KEY WEST, Fla. — More than 30 entrants competed in Key West’s Conch Shell Blowing Contest Saturday, testing their “pucker power” by trying to make music using a fluted, pink-lined conch shell.
When the quirky challenge concluded, Jayne Challman of Rehoboth Beach, Delaware, was named the winner in the women’s division and Corey Fritz of Summerland Key, Fla., “blew away” the judges to win the men’s division.
Challman performed a lively excerpt from Aram Khachaturian’s “Sabre Dance” to secure her victory, while Fritz played an intricate original composition on a huge polished conch shell from Australia’s Great Barrier Reef.
Other winners included Key West’s Kyla Bender, 12, who blew her conch shell while wearing a back feathered tutu and conch-shell tiara.
The contest attracted several hundred spectators to watch entrants ranging from pre-teens to seniors to multi-person ensembles. Competitors were judged on the quality, duration, loudness and novelty of the sounds they made.
Challman’s victory reinforced her regular use of the conch shell for a practical purpose.

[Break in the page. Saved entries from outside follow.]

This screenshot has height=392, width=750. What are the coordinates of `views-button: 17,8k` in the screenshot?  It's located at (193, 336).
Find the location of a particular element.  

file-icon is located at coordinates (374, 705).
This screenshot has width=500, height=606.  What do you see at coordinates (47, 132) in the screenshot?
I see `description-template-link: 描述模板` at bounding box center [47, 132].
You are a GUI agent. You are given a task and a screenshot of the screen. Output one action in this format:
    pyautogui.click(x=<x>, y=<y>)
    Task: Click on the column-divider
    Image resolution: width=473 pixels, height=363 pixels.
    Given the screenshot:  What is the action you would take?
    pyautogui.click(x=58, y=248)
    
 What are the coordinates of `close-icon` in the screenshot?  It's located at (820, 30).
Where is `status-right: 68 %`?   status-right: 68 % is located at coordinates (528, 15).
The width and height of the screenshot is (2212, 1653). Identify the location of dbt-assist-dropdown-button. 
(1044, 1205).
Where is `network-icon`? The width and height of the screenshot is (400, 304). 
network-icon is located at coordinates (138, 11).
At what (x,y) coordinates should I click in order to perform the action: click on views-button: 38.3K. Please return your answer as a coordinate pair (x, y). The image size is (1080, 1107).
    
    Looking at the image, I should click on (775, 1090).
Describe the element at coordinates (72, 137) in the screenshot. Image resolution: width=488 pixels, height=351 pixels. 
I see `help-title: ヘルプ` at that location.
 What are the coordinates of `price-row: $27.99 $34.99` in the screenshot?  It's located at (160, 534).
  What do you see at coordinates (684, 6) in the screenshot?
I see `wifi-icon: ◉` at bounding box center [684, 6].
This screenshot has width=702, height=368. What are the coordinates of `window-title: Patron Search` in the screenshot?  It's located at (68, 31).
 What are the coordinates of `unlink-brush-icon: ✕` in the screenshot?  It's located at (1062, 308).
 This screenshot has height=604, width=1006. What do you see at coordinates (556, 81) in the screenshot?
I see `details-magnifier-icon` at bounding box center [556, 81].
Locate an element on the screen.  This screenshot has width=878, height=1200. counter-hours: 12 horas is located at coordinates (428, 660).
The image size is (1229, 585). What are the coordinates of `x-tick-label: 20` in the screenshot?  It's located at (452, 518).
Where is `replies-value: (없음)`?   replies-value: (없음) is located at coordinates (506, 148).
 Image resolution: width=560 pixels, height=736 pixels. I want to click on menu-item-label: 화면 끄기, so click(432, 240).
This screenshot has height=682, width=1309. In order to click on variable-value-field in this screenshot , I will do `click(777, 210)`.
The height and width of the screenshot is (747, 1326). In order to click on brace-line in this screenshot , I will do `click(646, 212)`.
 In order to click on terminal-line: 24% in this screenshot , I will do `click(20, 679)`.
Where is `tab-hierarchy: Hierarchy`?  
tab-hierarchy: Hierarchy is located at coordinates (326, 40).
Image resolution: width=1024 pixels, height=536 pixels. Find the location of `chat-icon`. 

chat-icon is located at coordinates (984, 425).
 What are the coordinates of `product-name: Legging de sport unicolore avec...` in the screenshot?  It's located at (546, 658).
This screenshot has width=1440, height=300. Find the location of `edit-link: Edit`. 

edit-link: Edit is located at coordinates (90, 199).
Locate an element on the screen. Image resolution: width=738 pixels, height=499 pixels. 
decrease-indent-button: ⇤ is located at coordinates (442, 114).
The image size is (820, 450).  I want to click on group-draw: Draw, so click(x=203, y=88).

“I have a tiki bar at home, and so when it’s time for happy hour, I let everybody know in the neighborhood — I give a happy hour blow on the conch shell,” she said.
Conch shell blowing has been practiced in the Florida Keys for generations. In the 1800s, when the local economy was largely based on salvaging shipwreck cargoes, sailors attracted attention by blowing piercing blasts on the “conch horn.” The shell of the sturdy sea mollusk is a symbol of the island chain, which is also known as the Conch Republic.
A 50-year-plus tradition, the annual Conch Shell Blowing Contest is organized Old Island Restoration Foundation, a nonprofit organization dedicated to preserving Key West’s architectural and cultural heritage.